[Opening DATASET ENTRIES section]

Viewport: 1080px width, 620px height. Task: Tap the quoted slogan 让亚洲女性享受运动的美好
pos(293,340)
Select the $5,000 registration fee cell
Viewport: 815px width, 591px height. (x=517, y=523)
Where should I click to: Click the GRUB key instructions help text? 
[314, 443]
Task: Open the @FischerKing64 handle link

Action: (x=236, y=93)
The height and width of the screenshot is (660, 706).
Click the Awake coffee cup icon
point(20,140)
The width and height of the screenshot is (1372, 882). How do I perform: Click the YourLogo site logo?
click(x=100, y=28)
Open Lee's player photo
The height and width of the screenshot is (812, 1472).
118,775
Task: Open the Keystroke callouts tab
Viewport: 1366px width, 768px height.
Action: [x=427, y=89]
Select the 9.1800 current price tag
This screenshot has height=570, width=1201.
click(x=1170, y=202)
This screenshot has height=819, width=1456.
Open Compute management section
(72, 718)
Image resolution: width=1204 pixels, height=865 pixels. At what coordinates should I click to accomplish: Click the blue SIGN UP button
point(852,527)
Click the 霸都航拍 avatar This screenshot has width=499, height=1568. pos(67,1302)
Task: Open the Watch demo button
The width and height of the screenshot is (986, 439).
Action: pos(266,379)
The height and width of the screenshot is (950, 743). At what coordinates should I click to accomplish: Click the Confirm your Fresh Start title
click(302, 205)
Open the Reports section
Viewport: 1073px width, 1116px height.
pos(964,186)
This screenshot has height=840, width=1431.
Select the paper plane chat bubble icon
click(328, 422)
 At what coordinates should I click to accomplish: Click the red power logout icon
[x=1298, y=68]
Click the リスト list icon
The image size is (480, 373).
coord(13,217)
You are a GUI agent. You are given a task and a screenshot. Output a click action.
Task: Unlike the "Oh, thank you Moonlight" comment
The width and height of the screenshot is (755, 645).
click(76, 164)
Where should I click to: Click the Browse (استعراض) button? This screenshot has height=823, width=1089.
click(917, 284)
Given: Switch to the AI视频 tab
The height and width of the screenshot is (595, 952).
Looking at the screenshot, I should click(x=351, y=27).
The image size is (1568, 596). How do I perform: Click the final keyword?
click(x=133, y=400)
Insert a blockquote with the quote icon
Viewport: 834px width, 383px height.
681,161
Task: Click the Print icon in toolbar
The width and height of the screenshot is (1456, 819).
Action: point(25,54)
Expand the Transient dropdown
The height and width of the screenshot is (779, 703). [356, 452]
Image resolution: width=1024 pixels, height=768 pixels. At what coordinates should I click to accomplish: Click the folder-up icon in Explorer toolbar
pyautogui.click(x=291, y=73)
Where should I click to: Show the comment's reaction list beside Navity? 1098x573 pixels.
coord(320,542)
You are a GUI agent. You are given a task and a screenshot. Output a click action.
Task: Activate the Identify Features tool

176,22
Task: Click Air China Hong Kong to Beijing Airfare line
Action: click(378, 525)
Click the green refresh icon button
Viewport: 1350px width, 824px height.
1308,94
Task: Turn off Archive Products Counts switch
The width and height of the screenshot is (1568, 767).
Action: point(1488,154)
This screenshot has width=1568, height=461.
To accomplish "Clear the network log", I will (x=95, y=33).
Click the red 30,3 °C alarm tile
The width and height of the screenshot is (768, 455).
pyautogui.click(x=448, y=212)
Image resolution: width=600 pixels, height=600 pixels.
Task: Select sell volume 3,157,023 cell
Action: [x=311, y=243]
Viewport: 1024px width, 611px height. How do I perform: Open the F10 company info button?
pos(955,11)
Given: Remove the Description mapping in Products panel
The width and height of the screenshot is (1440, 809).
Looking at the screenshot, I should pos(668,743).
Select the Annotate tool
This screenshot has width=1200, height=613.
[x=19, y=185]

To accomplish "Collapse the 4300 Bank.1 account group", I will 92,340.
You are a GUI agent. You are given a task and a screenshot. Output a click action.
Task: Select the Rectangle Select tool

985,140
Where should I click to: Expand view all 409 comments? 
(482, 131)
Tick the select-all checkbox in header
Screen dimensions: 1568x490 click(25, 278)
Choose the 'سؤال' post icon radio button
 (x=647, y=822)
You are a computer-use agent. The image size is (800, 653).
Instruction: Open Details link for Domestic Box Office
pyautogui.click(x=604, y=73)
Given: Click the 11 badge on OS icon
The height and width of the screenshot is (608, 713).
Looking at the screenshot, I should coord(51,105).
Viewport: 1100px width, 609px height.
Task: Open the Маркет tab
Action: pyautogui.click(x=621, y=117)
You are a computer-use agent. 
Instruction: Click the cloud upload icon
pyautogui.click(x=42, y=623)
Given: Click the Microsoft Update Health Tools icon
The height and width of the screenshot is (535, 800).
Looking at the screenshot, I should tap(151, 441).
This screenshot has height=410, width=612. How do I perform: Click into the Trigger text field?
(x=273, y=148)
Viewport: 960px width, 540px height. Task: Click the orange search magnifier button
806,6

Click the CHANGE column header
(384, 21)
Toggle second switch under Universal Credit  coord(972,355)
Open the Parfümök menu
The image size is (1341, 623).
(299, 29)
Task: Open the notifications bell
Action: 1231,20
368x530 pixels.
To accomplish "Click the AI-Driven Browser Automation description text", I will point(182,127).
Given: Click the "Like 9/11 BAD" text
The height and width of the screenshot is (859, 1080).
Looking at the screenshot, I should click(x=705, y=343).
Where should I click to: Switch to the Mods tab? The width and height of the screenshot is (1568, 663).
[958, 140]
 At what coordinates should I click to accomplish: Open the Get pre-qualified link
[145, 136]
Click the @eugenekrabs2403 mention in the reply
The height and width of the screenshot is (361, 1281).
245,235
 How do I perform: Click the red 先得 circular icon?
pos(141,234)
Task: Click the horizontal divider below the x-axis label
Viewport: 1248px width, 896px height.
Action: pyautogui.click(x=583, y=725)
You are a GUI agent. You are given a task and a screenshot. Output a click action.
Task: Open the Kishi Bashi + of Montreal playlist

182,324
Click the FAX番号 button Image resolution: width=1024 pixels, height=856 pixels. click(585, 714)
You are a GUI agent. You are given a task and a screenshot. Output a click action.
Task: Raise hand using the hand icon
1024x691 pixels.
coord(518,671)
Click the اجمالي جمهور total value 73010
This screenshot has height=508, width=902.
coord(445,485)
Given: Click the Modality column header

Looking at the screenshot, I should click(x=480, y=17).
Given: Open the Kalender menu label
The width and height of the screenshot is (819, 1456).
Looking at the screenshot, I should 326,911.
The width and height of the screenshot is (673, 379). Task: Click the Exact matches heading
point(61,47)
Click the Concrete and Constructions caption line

[Closing DATASET ENTRIES section]

- _WHAT TO PRODUCE_: Give the complete material back, word for word.

- _RESULT OF THIS TASK_:
Viewport: 1080px width, 620px height. Task: Tap the quoted slogan 让亚洲女性享受运动的美好
pos(293,340)
Select the $5,000 registration fee cell
Viewport: 815px width, 591px height. (x=517, y=523)
Where should I click to: Click the GRUB key instructions help text? 
[314, 443]
Task: Open the @FischerKing64 handle link

Action: (x=236, y=93)
The height and width of the screenshot is (660, 706).
Click the Awake coffee cup icon
point(20,140)
The width and height of the screenshot is (1372, 882). How do I perform: Click the YourLogo site logo?
click(x=100, y=28)
Open Lee's player photo
The height and width of the screenshot is (812, 1472).
118,775
Task: Open the Keystroke callouts tab
Viewport: 1366px width, 768px height.
Action: [x=427, y=89]
Select the 9.1800 current price tag
This screenshot has height=570, width=1201.
click(x=1170, y=202)
This screenshot has height=819, width=1456.
Open Compute management section
(72, 718)
Image resolution: width=1204 pixels, height=865 pixels. At what coordinates should I click to accomplish: Click the blue SIGN UP button
point(852,527)
Click the 霸都航拍 avatar This screenshot has width=499, height=1568. pos(67,1302)
Task: Open the Watch demo button
The width and height of the screenshot is (986, 439).
Action: pos(266,379)
The height and width of the screenshot is (950, 743). At what coordinates should I click to accomplish: Click the Confirm your Fresh Start title
click(302, 205)
Open the Reports section
Viewport: 1073px width, 1116px height.
pos(964,186)
This screenshot has height=840, width=1431.
Select the paper plane chat bubble icon
click(328, 422)
 At what coordinates should I click to accomplish: Click the red power logout icon
[x=1298, y=68]
Click the リスト list icon
The image size is (480, 373).
coord(13,217)
You are a GUI agent. You are given a task and a screenshot. Output a click action.
Task: Unlike the "Oh, thank you Moonlight" comment
The width and height of the screenshot is (755, 645).
click(76, 164)
Where should I click to: Click the Browse (استعراض) button? This screenshot has height=823, width=1089.
click(917, 284)
Given: Switch to the AI视频 tab
The height and width of the screenshot is (595, 952).
Looking at the screenshot, I should click(x=351, y=27).
The image size is (1568, 596). How do I perform: Click the final keyword?
click(x=133, y=400)
Insert a blockquote with the quote icon
Viewport: 834px width, 383px height.
681,161
Task: Click the Print icon in toolbar
The width and height of the screenshot is (1456, 819).
Action: point(25,54)
Expand the Transient dropdown
The height and width of the screenshot is (779, 703). [356, 452]
Image resolution: width=1024 pixels, height=768 pixels. At what coordinates should I click to accomplish: Click the folder-up icon in Explorer toolbar
pyautogui.click(x=291, y=73)
Where should I click to: Show the comment's reaction list beside Navity? 1098x573 pixels.
coord(320,542)
You are a GUI agent. You are given a task and a screenshot. Output a click action.
Task: Activate the Identify Features tool

176,22
Task: Click Air China Hong Kong to Beijing Airfare line
Action: click(378, 525)
Click the green refresh icon button
Viewport: 1350px width, 824px height.
1308,94
Task: Turn off Archive Products Counts switch
The width and height of the screenshot is (1568, 767).
Action: point(1488,154)
This screenshot has width=1568, height=461.
To accomplish "Clear the network log", I will (x=95, y=33).
Click the red 30,3 °C alarm tile
The width and height of the screenshot is (768, 455).
pyautogui.click(x=448, y=212)
Image resolution: width=600 pixels, height=600 pixels.
Task: Select sell volume 3,157,023 cell
Action: [x=311, y=243]
Viewport: 1024px width, 611px height. How do I perform: Open the F10 company info button?
pos(955,11)
Given: Remove the Description mapping in Products panel
The width and height of the screenshot is (1440, 809).
Looking at the screenshot, I should pos(668,743).
Select the Annotate tool
This screenshot has width=1200, height=613.
[x=19, y=185]

To accomplish "Collapse the 4300 Bank.1 account group", I will 92,340.
You are a GUI agent. You are given a task and a screenshot. Output a click action.
Task: Select the Rectangle Select tool

985,140
Where should I click to: Expand view all 409 comments? 
(482, 131)
Tick the select-all checkbox in header
Screen dimensions: 1568x490 click(25, 278)
Choose the 'سؤال' post icon radio button
 (x=647, y=822)
You are a computer-use agent. The image size is (800, 653).
Instruction: Open Details link for Domestic Box Office
pyautogui.click(x=604, y=73)
Given: Click the 11 badge on OS icon
The height and width of the screenshot is (608, 713).
Looking at the screenshot, I should coord(51,105).
Viewport: 1100px width, 609px height.
Task: Open the Маркет tab
Action: pyautogui.click(x=621, y=117)
You are a computer-use agent. 
Instruction: Click the cloud upload icon
pyautogui.click(x=42, y=623)
Given: Click the Microsoft Update Health Tools icon
The height and width of the screenshot is (535, 800).
Looking at the screenshot, I should tap(151, 441).
This screenshot has height=410, width=612. How do I perform: Click into the Trigger text field?
(x=273, y=148)
Viewport: 960px width, 540px height. Task: Click the orange search magnifier button
806,6

Click the CHANGE column header
(384, 21)
Toggle second switch under Universal Credit  coord(972,355)
Open the Parfümök menu
The image size is (1341, 623).
(299, 29)
Task: Open the notifications bell
Action: 1231,20
368x530 pixels.
To accomplish "Click the AI-Driven Browser Automation description text", I will point(182,127).
Given: Click the "Like 9/11 BAD" text
The height and width of the screenshot is (859, 1080).
Looking at the screenshot, I should click(x=705, y=343).
Where should I click to: Switch to the Mods tab? The width and height of the screenshot is (1568, 663).
[958, 140]
 At what coordinates should I click to accomplish: Open the Get pre-qualified link
[145, 136]
Click the @eugenekrabs2403 mention in the reply
The height and width of the screenshot is (361, 1281).
245,235
 How do I perform: Click the red 先得 circular icon?
pos(141,234)
Task: Click the horizontal divider below the x-axis label
Viewport: 1248px width, 896px height.
Action: pyautogui.click(x=583, y=725)
You are a GUI agent. You are given a task and a screenshot. Output a click action.
Task: Open the Kishi Bashi + of Montreal playlist

182,324
Click the FAX番号 button Image resolution: width=1024 pixels, height=856 pixels. click(585, 714)
You are a GUI agent. You are given a task and a screenshot. Output a click action.
Task: Raise hand using the hand icon
1024x691 pixels.
coord(518,671)
Click the اجمالي جمهور total value 73010
This screenshot has height=508, width=902.
coord(445,485)
Given: Click the Modality column header

Looking at the screenshot, I should click(x=480, y=17).
Given: Open the Kalender menu label
The width and height of the screenshot is (819, 1456).
Looking at the screenshot, I should 326,911.
The width and height of the screenshot is (673, 379). Task: Click the Exact matches heading
point(61,47)
Click the Concrete and Constructions caption line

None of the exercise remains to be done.